To be a writer is to be fickle and tempestuous by nature. For example, I can never decide how I like to write -- is it better, more natural for me to write in a lighthearted style? Go for a laugh from my readers? That's generally what comes out on a first draft, and I will love it...until I read it 57 times. At that point, I hate my writing; I can see nothing but silly cliches and cheap jokes, and I feel like it sounds like I'm trying too hard.

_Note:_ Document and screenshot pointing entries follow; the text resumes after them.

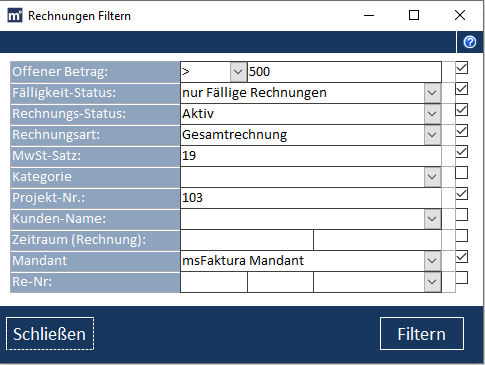Image resolution: width=485 pixels, height=365 pixels.
Task: Click the Schließen button
Action: coord(50,334)
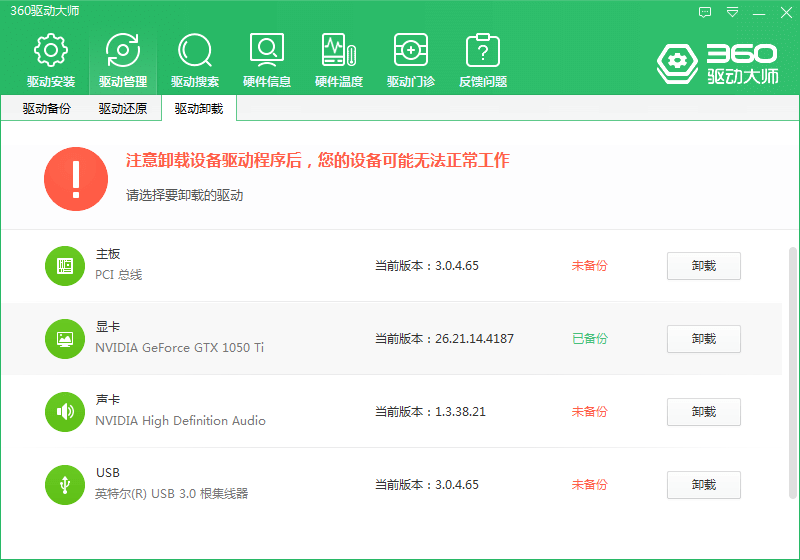
Task: Select the 驱动卸载 tab
Action: coord(199,109)
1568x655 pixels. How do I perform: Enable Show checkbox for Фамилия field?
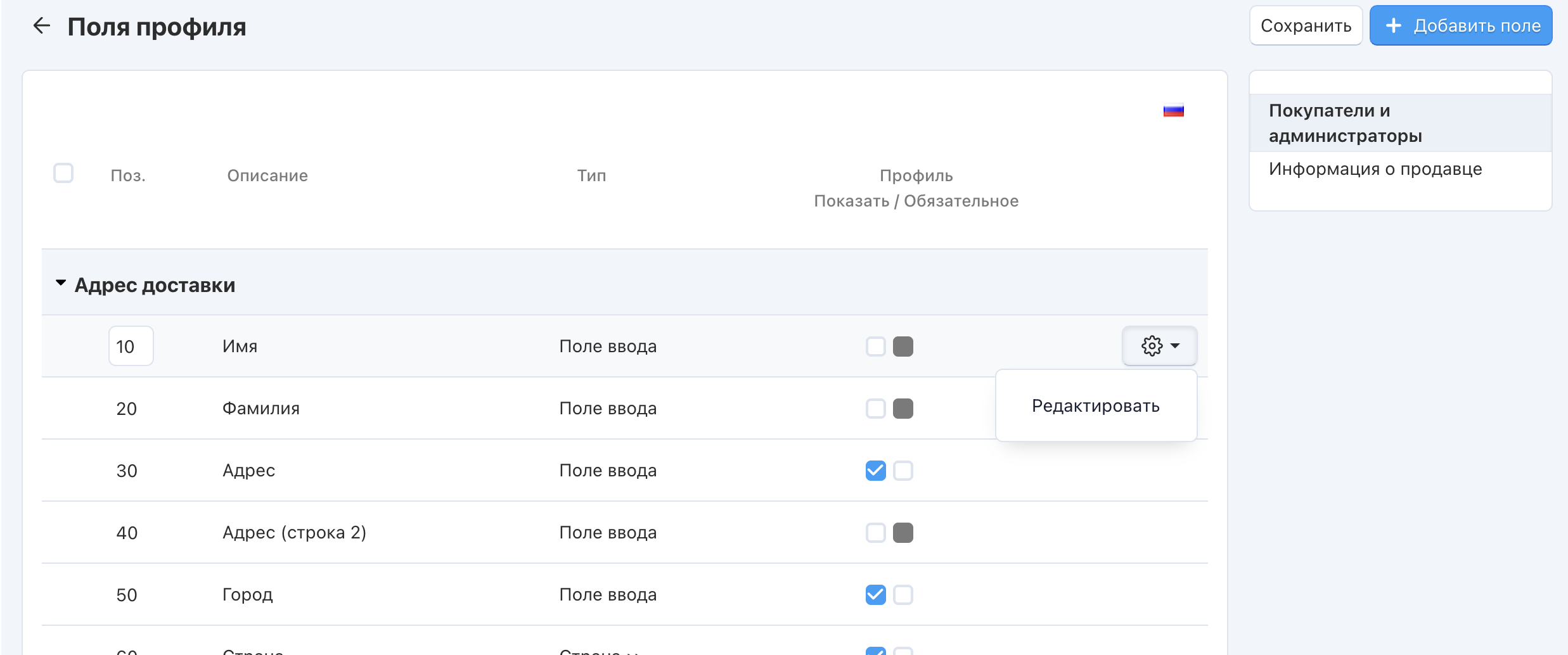(875, 409)

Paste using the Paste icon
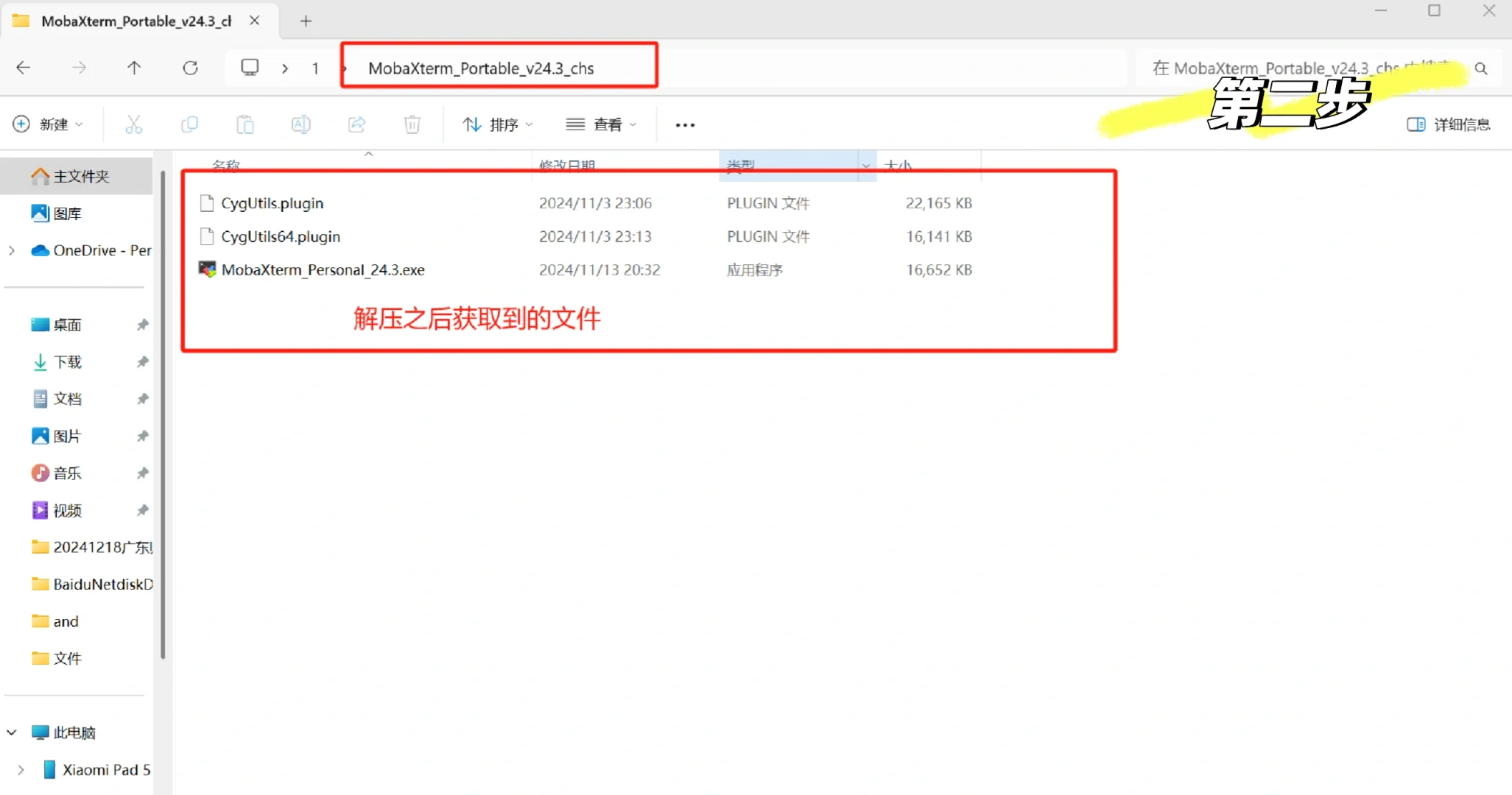(245, 124)
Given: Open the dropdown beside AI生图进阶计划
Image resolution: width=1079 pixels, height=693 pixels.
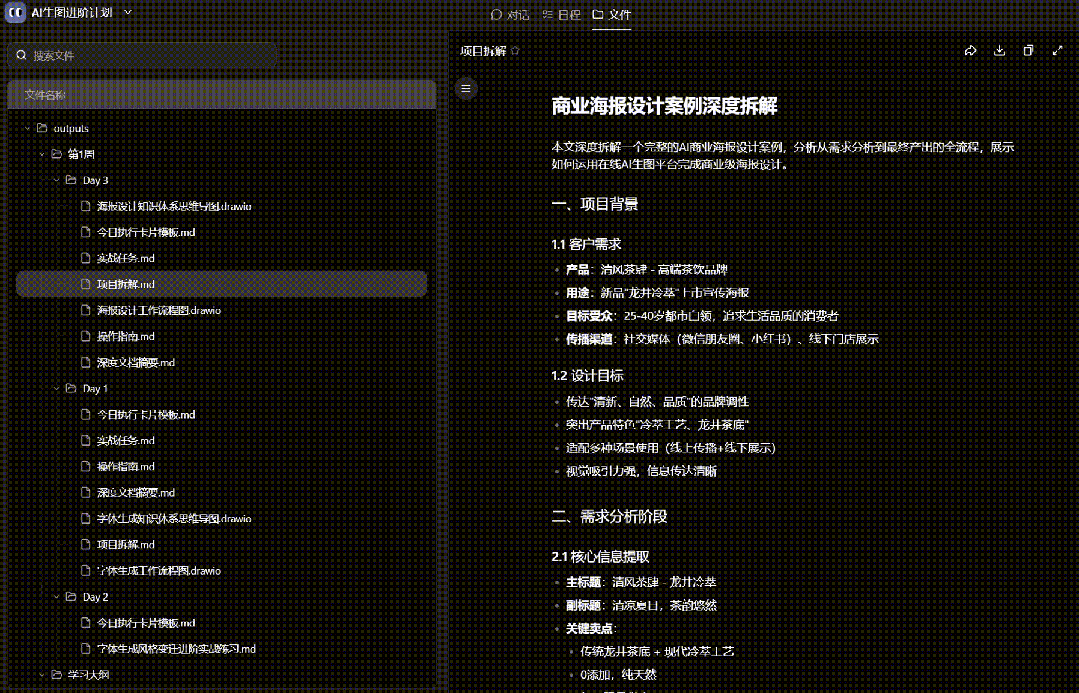Looking at the screenshot, I should coord(128,14).
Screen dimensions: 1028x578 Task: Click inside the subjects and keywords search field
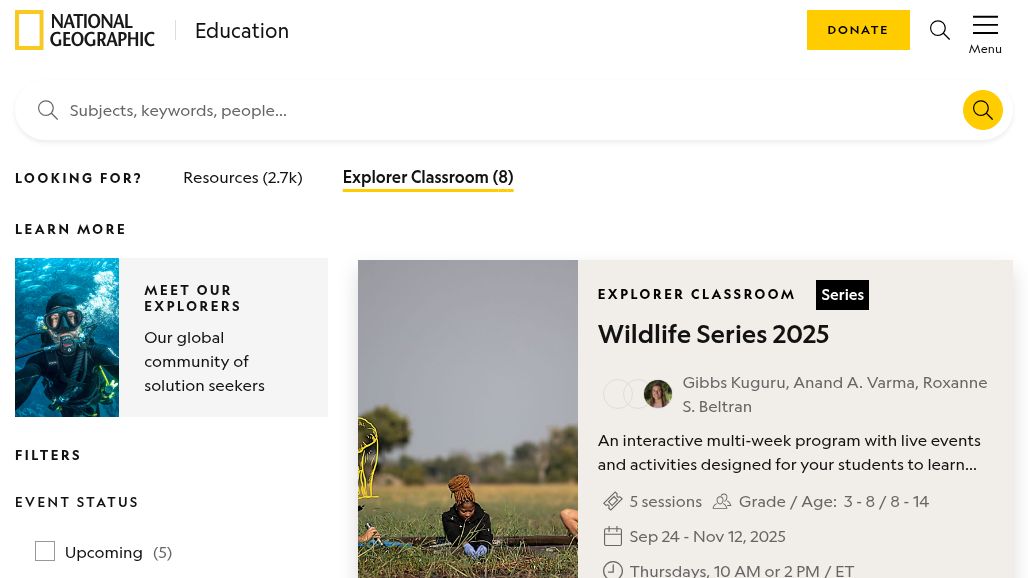(400, 110)
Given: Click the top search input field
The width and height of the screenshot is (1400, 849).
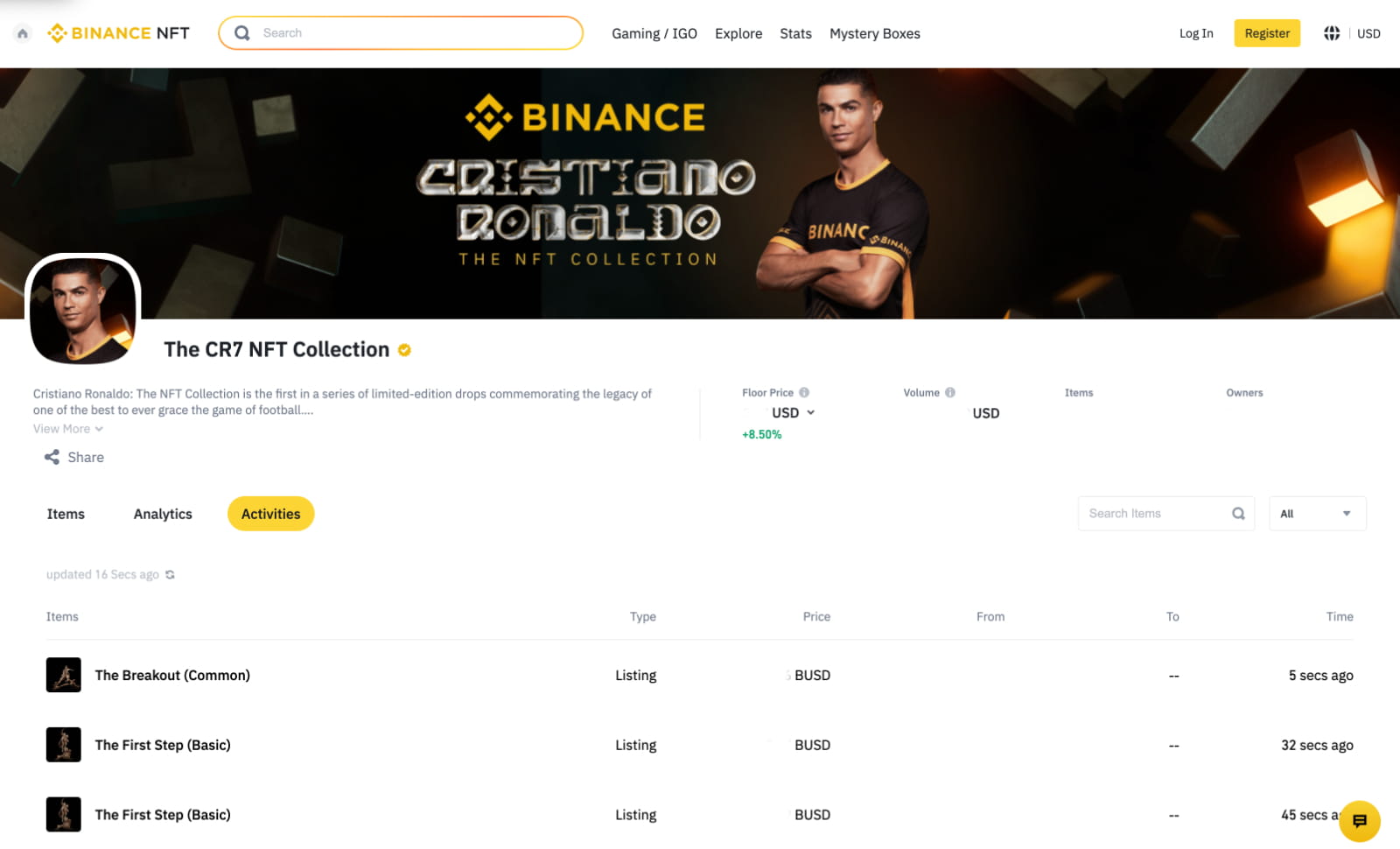Looking at the screenshot, I should pyautogui.click(x=411, y=33).
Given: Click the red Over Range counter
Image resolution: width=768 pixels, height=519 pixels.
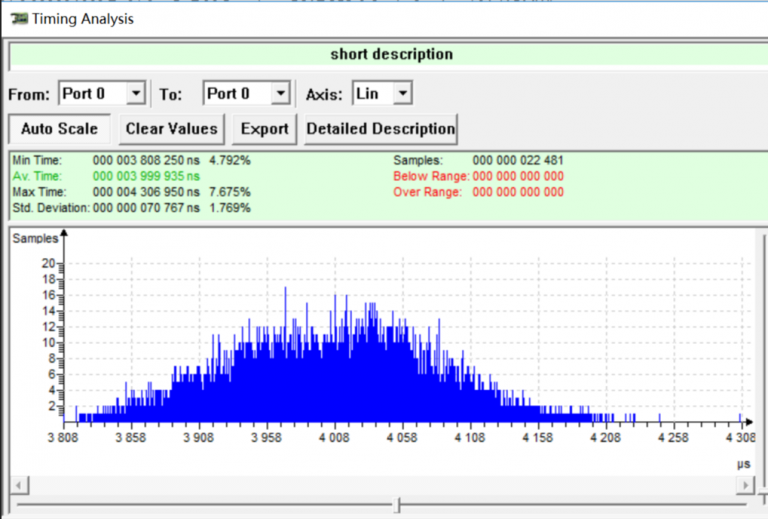Looking at the screenshot, I should pyautogui.click(x=518, y=192).
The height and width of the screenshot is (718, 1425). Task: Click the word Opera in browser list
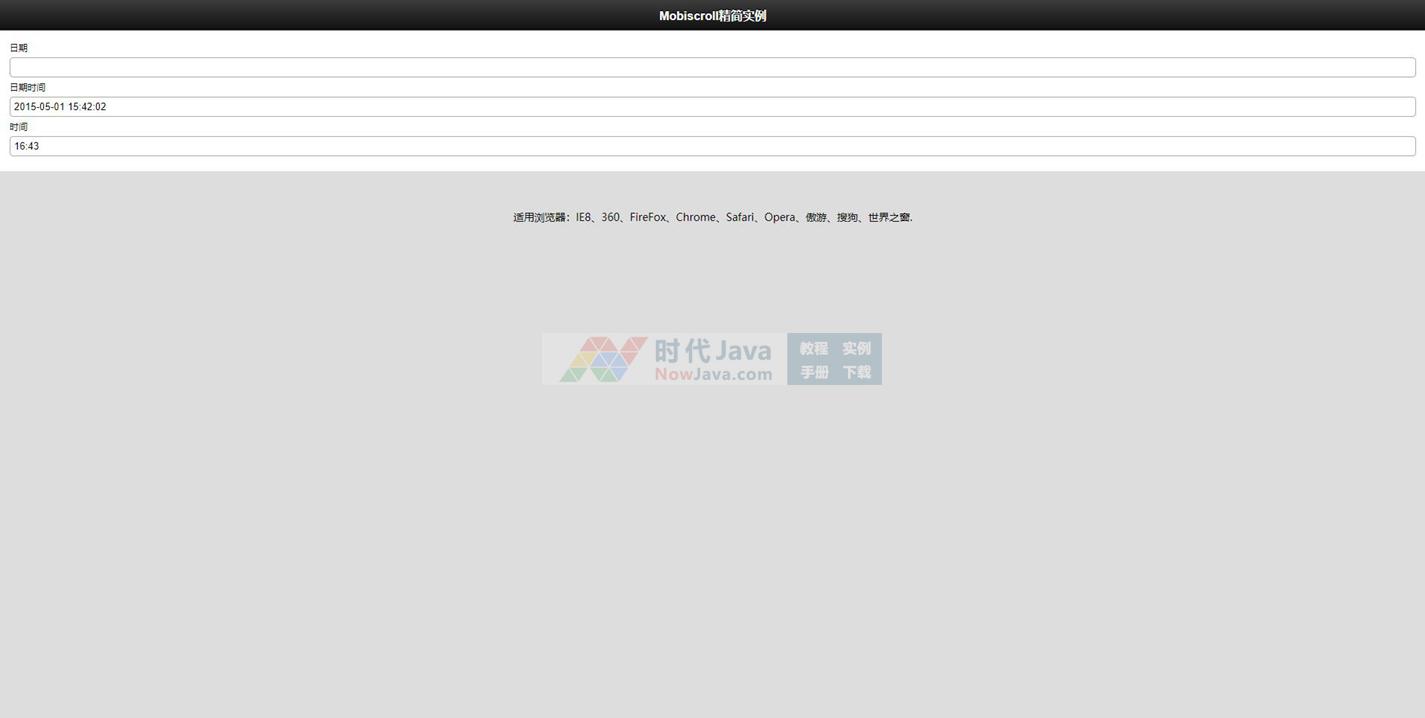[x=779, y=217]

So I mix it up. I love deep, artistic writing, full of metaphors that are so deliciously unusual and innovative that I get goosebumps. There is something about that rich yet sparse, deep yet tangible, beautiful, raw writing that I want for myself. I have had classmates who vomited this sort of work onto their pages instinctively; Kevin and Nora [among others] were so despicably good at this that I tried to mimic their art like a six-year-old with fingerpaint. The results were clumsy, choppy, but workable. I molded those pieces like clay, whispered sweet nothings onto my glowing computer screen, begged them to become something that I could be proud of. Sometimes they were stubborn, but other times they yielded to my coaxing, and finally I would have a piece, a narrative, a story, that I felt was just hollow enough, just dark enough to be considered good. I would love this piece too....until I heard another student's funny piece. Suddenly, the work that I agonized over, obsessed about, seemed pretentious, heavy, and ridiculous. Ruing the very day that I accepted the fact that I was a writer, I open a new Word document, intent on making something beautiful.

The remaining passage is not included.